Task description: Reproduce every entry in the listing without alteration.

Data extracts:
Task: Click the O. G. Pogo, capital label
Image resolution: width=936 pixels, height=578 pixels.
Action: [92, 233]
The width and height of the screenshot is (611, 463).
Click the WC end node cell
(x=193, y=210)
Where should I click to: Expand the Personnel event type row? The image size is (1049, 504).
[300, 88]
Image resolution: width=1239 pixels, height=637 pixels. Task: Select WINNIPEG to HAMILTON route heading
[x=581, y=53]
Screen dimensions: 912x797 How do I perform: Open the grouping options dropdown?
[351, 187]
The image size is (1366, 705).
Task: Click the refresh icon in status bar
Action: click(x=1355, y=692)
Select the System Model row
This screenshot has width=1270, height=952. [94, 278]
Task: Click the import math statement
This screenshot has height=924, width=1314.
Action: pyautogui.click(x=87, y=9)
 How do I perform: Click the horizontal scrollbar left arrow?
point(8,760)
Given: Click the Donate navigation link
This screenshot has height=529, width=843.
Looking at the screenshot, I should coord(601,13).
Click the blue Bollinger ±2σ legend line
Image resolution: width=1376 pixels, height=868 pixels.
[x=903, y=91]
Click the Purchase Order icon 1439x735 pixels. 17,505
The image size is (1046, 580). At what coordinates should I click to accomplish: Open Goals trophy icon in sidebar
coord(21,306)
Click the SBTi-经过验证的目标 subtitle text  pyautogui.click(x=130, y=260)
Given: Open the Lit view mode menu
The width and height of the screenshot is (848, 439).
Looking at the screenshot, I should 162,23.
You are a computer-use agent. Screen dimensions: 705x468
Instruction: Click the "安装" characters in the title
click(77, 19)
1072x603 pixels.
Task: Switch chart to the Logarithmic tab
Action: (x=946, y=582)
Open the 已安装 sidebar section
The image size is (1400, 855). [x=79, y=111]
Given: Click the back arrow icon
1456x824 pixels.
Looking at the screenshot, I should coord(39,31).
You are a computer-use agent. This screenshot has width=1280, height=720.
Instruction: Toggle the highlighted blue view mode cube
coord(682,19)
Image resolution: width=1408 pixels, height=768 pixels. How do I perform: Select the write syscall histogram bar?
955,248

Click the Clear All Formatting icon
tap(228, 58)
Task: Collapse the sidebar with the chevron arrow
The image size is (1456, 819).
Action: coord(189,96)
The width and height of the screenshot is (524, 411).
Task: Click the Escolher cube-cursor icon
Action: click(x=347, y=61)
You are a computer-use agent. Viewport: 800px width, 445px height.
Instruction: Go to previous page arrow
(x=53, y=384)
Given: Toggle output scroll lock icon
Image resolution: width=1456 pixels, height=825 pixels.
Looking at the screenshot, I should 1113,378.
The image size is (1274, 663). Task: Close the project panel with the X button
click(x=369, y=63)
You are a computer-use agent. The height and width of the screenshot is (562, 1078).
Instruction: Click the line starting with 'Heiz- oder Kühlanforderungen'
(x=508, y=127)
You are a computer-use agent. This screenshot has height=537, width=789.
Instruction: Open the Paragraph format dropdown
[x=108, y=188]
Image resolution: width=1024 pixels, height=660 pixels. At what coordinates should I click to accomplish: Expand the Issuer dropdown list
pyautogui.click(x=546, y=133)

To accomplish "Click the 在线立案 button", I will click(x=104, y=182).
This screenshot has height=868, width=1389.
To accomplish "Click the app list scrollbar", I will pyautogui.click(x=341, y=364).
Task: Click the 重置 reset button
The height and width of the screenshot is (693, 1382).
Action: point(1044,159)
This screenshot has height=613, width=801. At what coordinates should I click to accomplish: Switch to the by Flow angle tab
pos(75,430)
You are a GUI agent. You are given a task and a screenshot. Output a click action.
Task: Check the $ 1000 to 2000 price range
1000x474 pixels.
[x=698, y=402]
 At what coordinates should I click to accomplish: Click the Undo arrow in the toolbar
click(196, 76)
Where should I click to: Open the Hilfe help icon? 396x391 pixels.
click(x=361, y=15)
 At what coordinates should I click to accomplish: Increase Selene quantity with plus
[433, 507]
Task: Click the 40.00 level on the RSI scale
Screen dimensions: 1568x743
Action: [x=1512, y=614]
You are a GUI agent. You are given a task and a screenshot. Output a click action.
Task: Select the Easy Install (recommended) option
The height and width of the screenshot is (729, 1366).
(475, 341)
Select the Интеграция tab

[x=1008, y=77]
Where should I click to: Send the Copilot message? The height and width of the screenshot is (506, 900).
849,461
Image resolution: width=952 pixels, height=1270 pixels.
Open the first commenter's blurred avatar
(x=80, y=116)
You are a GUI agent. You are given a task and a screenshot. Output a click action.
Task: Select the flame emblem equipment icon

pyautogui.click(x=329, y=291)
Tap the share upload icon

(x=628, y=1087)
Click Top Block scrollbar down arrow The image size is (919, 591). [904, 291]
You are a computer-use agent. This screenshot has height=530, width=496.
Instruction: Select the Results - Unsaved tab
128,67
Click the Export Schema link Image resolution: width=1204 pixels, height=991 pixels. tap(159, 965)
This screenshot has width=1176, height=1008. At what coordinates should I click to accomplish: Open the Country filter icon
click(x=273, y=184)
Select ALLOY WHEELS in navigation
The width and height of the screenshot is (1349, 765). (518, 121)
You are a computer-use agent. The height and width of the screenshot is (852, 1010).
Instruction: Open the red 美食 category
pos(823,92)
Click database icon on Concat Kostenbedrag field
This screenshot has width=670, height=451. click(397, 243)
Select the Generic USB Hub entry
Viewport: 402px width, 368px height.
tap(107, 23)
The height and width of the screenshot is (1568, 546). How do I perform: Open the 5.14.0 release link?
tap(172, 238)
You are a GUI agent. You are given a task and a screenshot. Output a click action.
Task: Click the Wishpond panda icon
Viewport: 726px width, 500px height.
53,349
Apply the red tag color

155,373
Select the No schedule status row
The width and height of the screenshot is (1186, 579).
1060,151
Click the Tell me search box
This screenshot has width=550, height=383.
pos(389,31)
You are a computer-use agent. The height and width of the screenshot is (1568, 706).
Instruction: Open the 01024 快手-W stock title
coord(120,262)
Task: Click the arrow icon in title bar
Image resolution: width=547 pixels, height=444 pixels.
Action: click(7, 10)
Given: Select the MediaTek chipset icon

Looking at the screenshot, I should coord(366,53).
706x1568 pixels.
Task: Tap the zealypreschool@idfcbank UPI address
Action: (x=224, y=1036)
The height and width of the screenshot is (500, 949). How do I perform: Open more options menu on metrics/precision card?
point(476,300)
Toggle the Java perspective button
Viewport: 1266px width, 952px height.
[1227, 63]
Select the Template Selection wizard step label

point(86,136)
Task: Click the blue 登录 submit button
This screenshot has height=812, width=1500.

Response:
Task: Click the O. G. Pogo, capital label
Image resolution: width=936 pixels, height=578 pixels.
Action: [92, 233]
The width and height of the screenshot is (611, 463).
Click the WC end node cell
(x=193, y=210)
Where should I click to: Expand the Personnel event type row? The image size is (1049, 504).
[300, 88]
Image resolution: width=1239 pixels, height=637 pixels. Task: Select WINNIPEG to HAMILTON route heading
[x=581, y=53]
Screen dimensions: 912x797 How do I perform: Open the grouping options dropdown?
[351, 187]
The image size is (1366, 705).
Task: Click the refresh icon in status bar
Action: click(x=1355, y=692)
Select the System Model row
This screenshot has width=1270, height=952. [94, 278]
Task: Click the import math statement
This screenshot has height=924, width=1314.
Action: pyautogui.click(x=87, y=9)
 How do I perform: Click the horizontal scrollbar left arrow?
point(8,760)
Given: Click the Donate navigation link
This screenshot has height=529, width=843.
Looking at the screenshot, I should coord(601,13).
Click the blue Bollinger ±2σ legend line
Image resolution: width=1376 pixels, height=868 pixels.
[x=903, y=91]
Click the Purchase Order icon 1439x735 pixels. 17,505
The image size is (1046, 580). At what coordinates should I click to accomplish: Open Goals trophy icon in sidebar
coord(21,306)
Click the SBTi-经过验证的目标 subtitle text  pyautogui.click(x=130, y=260)
Given: Open the Lit view mode menu
The width and height of the screenshot is (848, 439).
Looking at the screenshot, I should 162,23.
You are a computer-use agent. Screen dimensions: 705x468
Instruction: Click the "安装" characters in the title
click(77, 19)
1072x603 pixels.
Task: Switch chart to the Logarithmic tab
Action: (x=946, y=582)
Open the 已安装 sidebar section
The image size is (1400, 855). [x=79, y=111]
Given: Click the back arrow icon
1456x824 pixels.
Looking at the screenshot, I should coord(39,31).
You are a computer-use agent. This screenshot has width=1280, height=720.
Instruction: Toggle the highlighted blue view mode cube
coord(682,19)
Image resolution: width=1408 pixels, height=768 pixels. How do I perform: Select the write syscall histogram bar?
955,248

Click the Clear All Formatting icon
tap(228, 58)
Task: Collapse the sidebar with the chevron arrow
The image size is (1456, 819).
Action: coord(189,96)
The width and height of the screenshot is (524, 411).
Task: Click the Escolher cube-cursor icon
Action: click(x=347, y=61)
You are a computer-use agent. Viewport: 800px width, 445px height.
Instruction: Go to previous page arrow
(x=53, y=384)
Given: Toggle output scroll lock icon
Image resolution: width=1456 pixels, height=825 pixels.
Looking at the screenshot, I should 1113,378.
The image size is (1274, 663). Task: Close the project panel with the X button
click(x=369, y=63)
You are a computer-use agent. The height and width of the screenshot is (562, 1078).
Instruction: Click the line starting with 'Heiz- oder Kühlanforderungen'
(x=508, y=127)
You are a computer-use agent. This screenshot has height=537, width=789.
Instruction: Open the Paragraph format dropdown
[x=108, y=188]
Image resolution: width=1024 pixels, height=660 pixels. At what coordinates should I click to accomplish: Expand the Issuer dropdown list
pyautogui.click(x=546, y=133)

To accomplish "Click the 在线立案 button", I will click(x=104, y=182).
This screenshot has height=868, width=1389.
To accomplish "Click the app list scrollbar", I will pyautogui.click(x=341, y=364).
Task: Click the 重置 reset button
The height and width of the screenshot is (693, 1382).
Action: point(1044,159)
This screenshot has height=613, width=801. At what coordinates should I click to accomplish: Switch to the by Flow angle tab
pos(75,430)
You are a GUI agent. You are given a task and a screenshot. Output a click action.
Task: Check the $ 1000 to 2000 price range
1000x474 pixels.
[x=698, y=402]
 At what coordinates should I click to accomplish: Click the Undo arrow in the toolbar
click(196, 76)
Where should I click to: Open the Hilfe help icon? 396x391 pixels.
click(x=361, y=15)
 At what coordinates should I click to accomplish: Increase Selene quantity with plus
[433, 507]
Task: Click the 40.00 level on the RSI scale
Screen dimensions: 1568x743
Action: [x=1512, y=614]
You are a GUI agent. You are given a task and a screenshot. Output a click action.
Task: Select the Easy Install (recommended) option
The height and width of the screenshot is (729, 1366).
(475, 341)
Select the Интеграция tab

[x=1008, y=77]
Where should I click to: Send the Copilot message? The height and width of the screenshot is (506, 900).
849,461
Image resolution: width=952 pixels, height=1270 pixels.
Open the first commenter's blurred avatar
(x=80, y=116)
You are a GUI agent. You are given a task and a screenshot. Output a click action.
Task: Select the flame emblem equipment icon

pyautogui.click(x=329, y=291)
Tap the share upload icon

(x=628, y=1087)
Click Top Block scrollbar down arrow The image size is (919, 591). [904, 291]
You are a computer-use agent. This screenshot has height=530, width=496.
Instruction: Select the Results - Unsaved tab
128,67
Click the Export Schema link Image resolution: width=1204 pixels, height=991 pixels. tap(159, 965)
This screenshot has width=1176, height=1008. At what coordinates should I click to accomplish: Open the Country filter icon
click(x=273, y=184)
Select ALLOY WHEELS in navigation
The width and height of the screenshot is (1349, 765). (518, 121)
You are a computer-use agent. The height and width of the screenshot is (852, 1010).
Instruction: Open the red 美食 category
pos(823,92)
Click database icon on Concat Kostenbedrag field
This screenshot has width=670, height=451. click(397, 243)
Select the Generic USB Hub entry
Viewport: 402px width, 368px height.
tap(107, 23)
The height and width of the screenshot is (1568, 546). How do I perform: Open the 5.14.0 release link?
tap(172, 238)
You are a GUI agent. You are given a task and a screenshot. Output a click action.
Task: Click the Wishpond panda icon
Viewport: 726px width, 500px height.
53,349
Apply the red tag color

155,373
Select the No schedule status row
The width and height of the screenshot is (1186, 579).
1060,151
Click the Tell me search box
This screenshot has width=550, height=383.
pos(389,31)
You are a computer-use agent. The height and width of the screenshot is (1568, 706).
Instruction: Open the 01024 快手-W stock title
coord(120,262)
Task: Click the arrow icon in title bar
Image resolution: width=547 pixels, height=444 pixels.
Action: click(7, 10)
Given: Select the MediaTek chipset icon

Looking at the screenshot, I should coord(366,53).
706x1568 pixels.
Task: Tap the zealypreschool@idfcbank UPI address
Action: (x=224, y=1036)
The height and width of the screenshot is (500, 949). How do I perform: Open more options menu on metrics/precision card?
point(476,300)
Toggle the Java perspective button
Viewport: 1266px width, 952px height.
[1227, 63]
Select the Template Selection wizard step label

point(86,136)
Task: Click the blue 登录 submit button
This screenshot has height=812, width=1500.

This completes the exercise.